»»

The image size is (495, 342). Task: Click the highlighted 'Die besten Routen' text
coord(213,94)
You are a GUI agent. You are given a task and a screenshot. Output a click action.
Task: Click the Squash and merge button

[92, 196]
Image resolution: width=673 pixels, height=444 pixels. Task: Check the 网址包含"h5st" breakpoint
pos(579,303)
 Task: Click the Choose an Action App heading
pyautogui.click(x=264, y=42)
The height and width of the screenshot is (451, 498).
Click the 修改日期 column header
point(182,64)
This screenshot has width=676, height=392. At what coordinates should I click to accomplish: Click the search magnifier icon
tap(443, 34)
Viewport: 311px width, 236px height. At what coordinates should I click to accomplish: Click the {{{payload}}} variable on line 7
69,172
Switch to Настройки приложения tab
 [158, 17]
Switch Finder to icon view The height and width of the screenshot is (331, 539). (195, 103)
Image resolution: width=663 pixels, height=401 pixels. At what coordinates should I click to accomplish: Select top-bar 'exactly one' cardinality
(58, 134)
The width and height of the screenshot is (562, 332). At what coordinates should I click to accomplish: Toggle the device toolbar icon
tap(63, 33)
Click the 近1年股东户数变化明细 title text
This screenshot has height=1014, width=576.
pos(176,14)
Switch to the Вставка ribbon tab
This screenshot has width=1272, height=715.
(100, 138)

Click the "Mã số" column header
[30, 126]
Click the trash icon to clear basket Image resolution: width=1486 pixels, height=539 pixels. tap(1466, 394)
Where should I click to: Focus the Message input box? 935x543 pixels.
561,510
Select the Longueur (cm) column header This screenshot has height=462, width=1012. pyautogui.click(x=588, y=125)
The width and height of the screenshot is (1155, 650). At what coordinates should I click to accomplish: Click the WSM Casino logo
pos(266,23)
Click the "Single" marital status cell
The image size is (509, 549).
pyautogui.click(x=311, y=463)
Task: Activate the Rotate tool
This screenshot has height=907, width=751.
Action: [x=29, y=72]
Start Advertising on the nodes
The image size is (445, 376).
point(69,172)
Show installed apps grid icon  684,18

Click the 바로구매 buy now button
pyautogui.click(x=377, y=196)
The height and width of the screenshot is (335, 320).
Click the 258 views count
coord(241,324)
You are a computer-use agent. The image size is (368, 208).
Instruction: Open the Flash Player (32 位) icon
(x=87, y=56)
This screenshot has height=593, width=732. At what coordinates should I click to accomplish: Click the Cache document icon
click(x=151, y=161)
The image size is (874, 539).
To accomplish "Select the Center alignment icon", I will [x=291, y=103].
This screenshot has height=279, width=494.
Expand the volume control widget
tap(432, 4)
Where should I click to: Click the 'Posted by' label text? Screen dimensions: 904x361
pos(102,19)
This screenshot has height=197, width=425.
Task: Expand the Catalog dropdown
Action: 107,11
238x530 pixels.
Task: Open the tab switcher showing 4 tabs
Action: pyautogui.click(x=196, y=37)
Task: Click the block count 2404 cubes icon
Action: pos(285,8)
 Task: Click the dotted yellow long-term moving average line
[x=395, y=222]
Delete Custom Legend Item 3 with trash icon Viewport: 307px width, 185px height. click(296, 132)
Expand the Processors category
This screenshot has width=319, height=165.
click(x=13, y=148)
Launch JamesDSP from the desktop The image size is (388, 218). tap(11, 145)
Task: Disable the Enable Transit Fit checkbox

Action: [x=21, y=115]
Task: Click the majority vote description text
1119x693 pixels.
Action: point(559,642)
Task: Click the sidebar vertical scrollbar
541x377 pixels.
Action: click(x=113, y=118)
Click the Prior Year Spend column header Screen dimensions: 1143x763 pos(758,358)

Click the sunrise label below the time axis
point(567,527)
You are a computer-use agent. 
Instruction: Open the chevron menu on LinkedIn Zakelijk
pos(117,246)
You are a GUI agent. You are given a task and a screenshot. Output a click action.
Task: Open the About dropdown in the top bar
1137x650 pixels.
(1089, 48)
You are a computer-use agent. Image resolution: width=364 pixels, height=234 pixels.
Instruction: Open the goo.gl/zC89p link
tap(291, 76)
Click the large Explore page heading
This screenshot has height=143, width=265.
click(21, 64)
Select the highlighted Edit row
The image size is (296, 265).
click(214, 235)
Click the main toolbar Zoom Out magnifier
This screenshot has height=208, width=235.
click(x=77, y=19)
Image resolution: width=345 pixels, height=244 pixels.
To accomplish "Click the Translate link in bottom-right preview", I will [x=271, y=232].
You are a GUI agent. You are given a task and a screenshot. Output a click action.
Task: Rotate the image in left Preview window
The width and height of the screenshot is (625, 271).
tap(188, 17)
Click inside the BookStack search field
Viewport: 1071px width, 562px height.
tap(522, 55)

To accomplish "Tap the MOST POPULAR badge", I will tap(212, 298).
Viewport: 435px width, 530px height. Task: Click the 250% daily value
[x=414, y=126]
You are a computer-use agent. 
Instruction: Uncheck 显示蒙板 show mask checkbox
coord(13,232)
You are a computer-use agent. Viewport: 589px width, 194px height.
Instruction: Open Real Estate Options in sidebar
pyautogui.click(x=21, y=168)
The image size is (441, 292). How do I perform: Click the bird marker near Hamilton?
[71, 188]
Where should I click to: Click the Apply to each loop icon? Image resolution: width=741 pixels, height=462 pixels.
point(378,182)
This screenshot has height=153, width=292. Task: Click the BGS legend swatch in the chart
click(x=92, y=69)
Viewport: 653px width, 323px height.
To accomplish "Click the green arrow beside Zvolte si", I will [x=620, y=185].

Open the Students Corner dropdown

««

> [About this task]: Go through the listing above and write out exactly the lines starting with the one holding "Launch JamesDSP from" and running through the one holding "Click the main toolbar Zoom Out magnifier", ends included, and no others.

> [Your solution]:
Launch JamesDSP from the desktop The image size is (388, 218). tap(11, 145)
Task: Disable the Enable Transit Fit checkbox

Action: [x=21, y=115]
Task: Click the majority vote description text
1119x693 pixels.
Action: point(559,642)
Task: Click the sidebar vertical scrollbar
541x377 pixels.
Action: click(x=113, y=118)
Click the Prior Year Spend column header Screen dimensions: 1143x763 pos(758,358)

Click the sunrise label below the time axis
point(567,527)
You are a computer-use agent. 
Instruction: Open the chevron menu on LinkedIn Zakelijk
pos(117,246)
You are a GUI agent. You are given a task and a screenshot. Output a click action.
Task: Open the About dropdown in the top bar
1137x650 pixels.
(1089, 48)
You are a computer-use agent. Image resolution: width=364 pixels, height=234 pixels.
Instruction: Open the goo.gl/zC89p link
tap(291, 76)
Click the large Explore page heading
This screenshot has height=143, width=265.
click(21, 64)
Select the highlighted Edit row
The image size is (296, 265).
click(214, 235)
Click the main toolbar Zoom Out magnifier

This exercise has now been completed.